In all truth, hydrogen fuel cell technology is around a decade behind battery electric propulsion systems. It may yet be an answer for heavy duty/long distance transport but not just yet.
Here we will consider three energy storage media:
- ‘Green hydrogen’ is where renewable energy is used to electrolyse water to extract the hydrogen
- ‘Green ammonia’ is where renewable energy is used to create ammonia as an energy store
- Nickel manganese cobalt (NMC) lithium batteries, the gold standard of EV propulsion batteries today
‘Grey hydrogen’ and ‘brown ammonia’ are produced by the megaton in existing industrial processes from fossil fuels all over the world today. Given that these are often more polluting to produce than many fossil fuels, here we will look at the minimal carbon emitting examples above.
Efficiency – Batteries, hydrogen and ammonia
The best available research on energy storage efficiency is:
- A typical Nickel Manganese Cobalt (NMC) lithium car battery will store 85% of the energy used to charge it
- Green hydrogen pressurised at 700 bar, 50-60%
- Ammonia – 33%
In terms of energy stored, batteries are the clear winner.
Energy density
Where it comes to usable energy density, hydrogen blows batteries out of the water:
- Hydrogen stores 33 kilowatt-hours (kWh) per kg
- Ammonia, 5.2kWh/kg
- NMC lithium batteries, 280Wh/kg
Looking at the above figures, one can immediately see the conundrum of hydrogen – it is very inefficient as an energy store but stores a lot more energy per kg.
Hydrogen – large?
Where it comes to cars and small to medium vans, batteries have already won the race. Battery packs in EVs can do 450km per charge. Hydrogen is never going to compete in cars, no matter the hype. With current technologies fuel cell hydrogen stored at 700 bar is 4-5 times the volume of petrol. To add to this, a carbon fibre tank to hold 4.5kg of hydrogen at that pressure will weigh 10 times that of a petrol tank.

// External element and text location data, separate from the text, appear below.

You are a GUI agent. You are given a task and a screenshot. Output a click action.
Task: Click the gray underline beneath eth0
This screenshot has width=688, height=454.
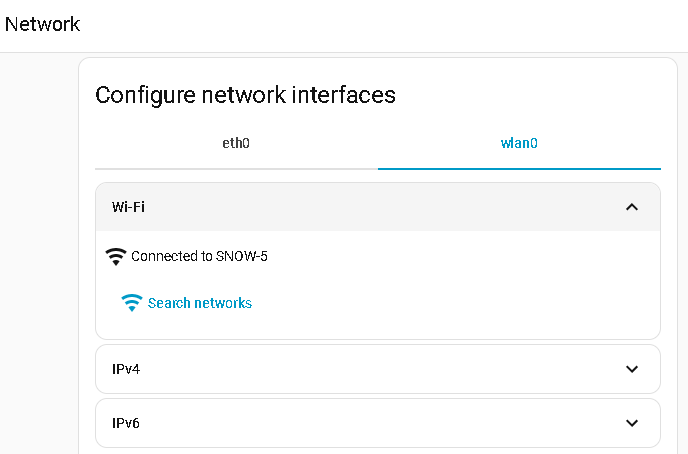coord(236,169)

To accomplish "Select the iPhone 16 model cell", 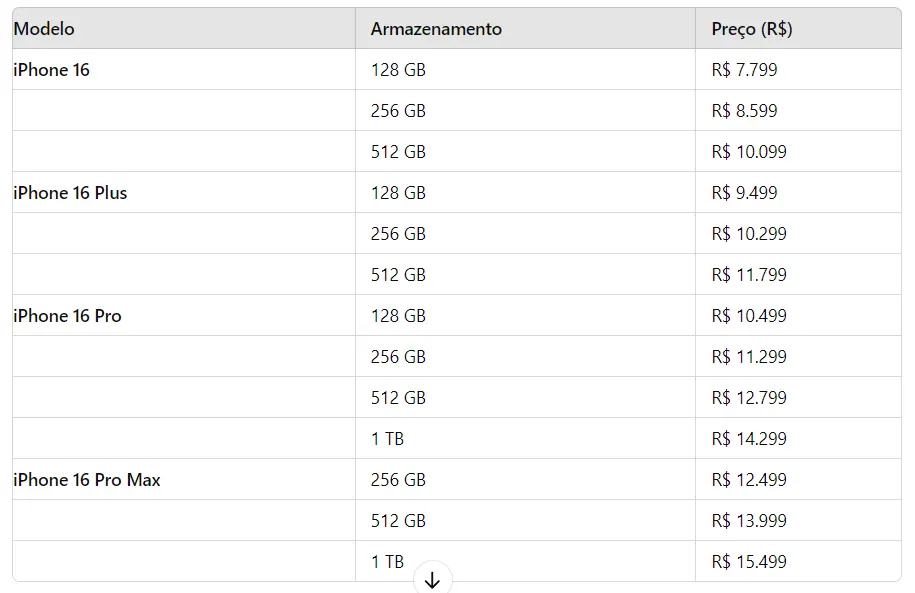I will (x=184, y=69).
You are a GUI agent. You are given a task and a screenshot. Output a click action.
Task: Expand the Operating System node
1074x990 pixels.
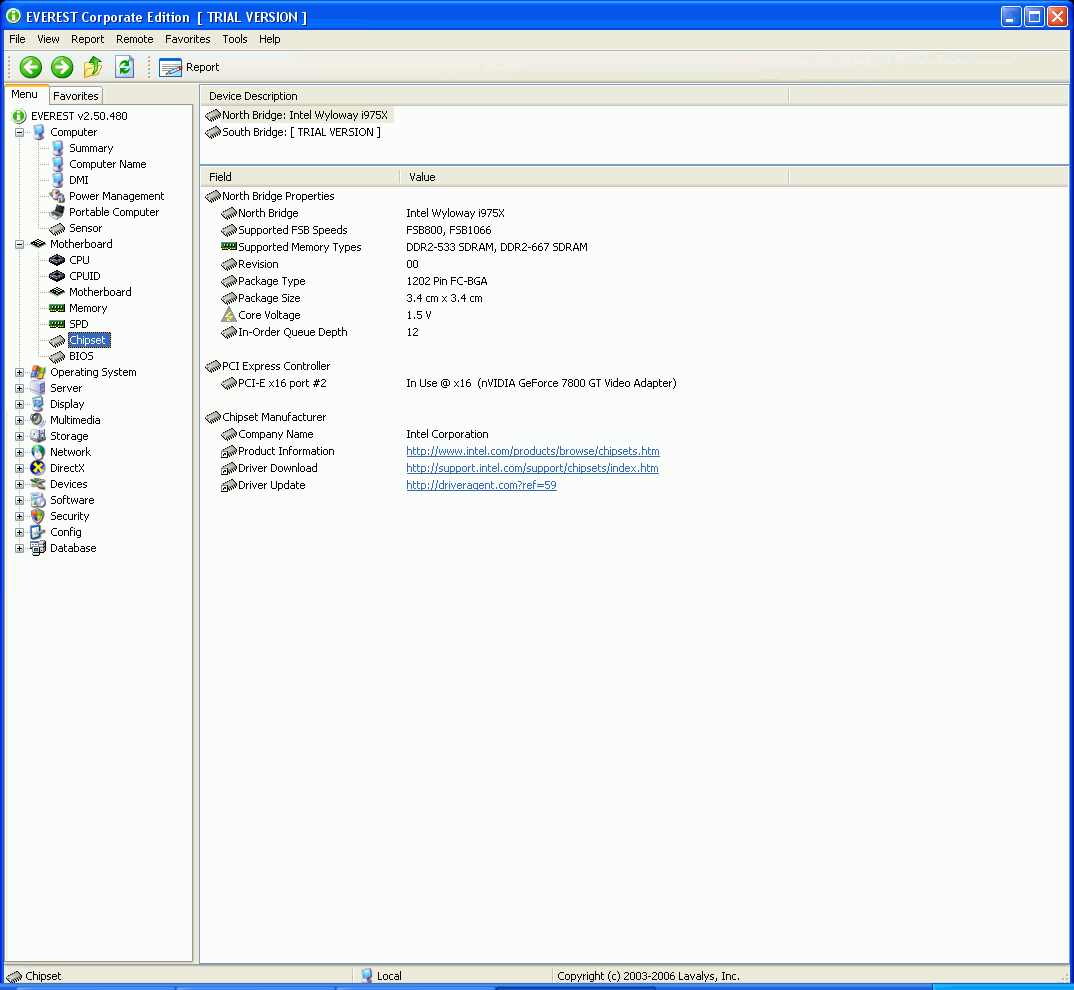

Hydrogen still has its place though. Scaled up to HGV level, a hydrogen storage system capable of a 1000km run will take up a lot more space than the diesel tank (some even speak of replacing the sleeper cab). Space is available at that scale however, unlike cars and vans, and it can be refuelled in just minutes. An 850kWh battery in a Tesla Semi HGV tractor would take considerably longer, even when the megawatt charging protocol is rolled out for HGVs.
Sitting between batteries and hydrogen is ammonia. This can be stored at minus 35 degrees C, similar to that of LNG used in some HGVs today. It is 20 times as energy dense as NMC batteries. However it is extremely toxic, flammable and explosive! There are over 130 orders for ammonia powered oceangoing transport ships for example even while no one will currently license them as a fuel due to the environmental holocaust that would occur when one sinks.
Cost per mile
With sodium-ion batteries on the horizon, battery electric vehicle prices are set to plummet in the medium term. For van and car owners this is great news, but it won’t cover the need of HGVs to cover 1000km per day because sodium is so much less energy dense than lithium. Solid state batteries, potentially on the market by 2028, will likely be 20% more dense than NMC today. You can bet these won’t be cheap though!
HGV fleet owners are in for a rocky ride in terms of cost per mile, no matter where they look. Hydrogen fuel is ridiculously expensive – the RAC estimated it at £11-£16/kg in 2020, and this is grey/blue hydrogen as opposed to the green that we wish for here. The Royal Society reported the same year that green hydrogen will be competitive with grey hydrogen if the energy used costs GBP£0.01-£0.04 per kWh, not at all possible given energy costs today.
No easy answers!
Decarbonising the supply chain cannot be pain free. If HGVs and ships are to run on fuel costing an order of magnitude more than fossil fuels, the consumer will pay for it in eye-watering inflation. The competing issues of energy density and storage efficiency (hydrogen both the clear winner and clear loser) show that there is no straight up answer today.
As we stated at the beginning of this article, hydrogen fuel cell technology is a decade behind that of battery tech. Just because batteries are winning the race today doesn’t mean that by 2033 they will still be ahead.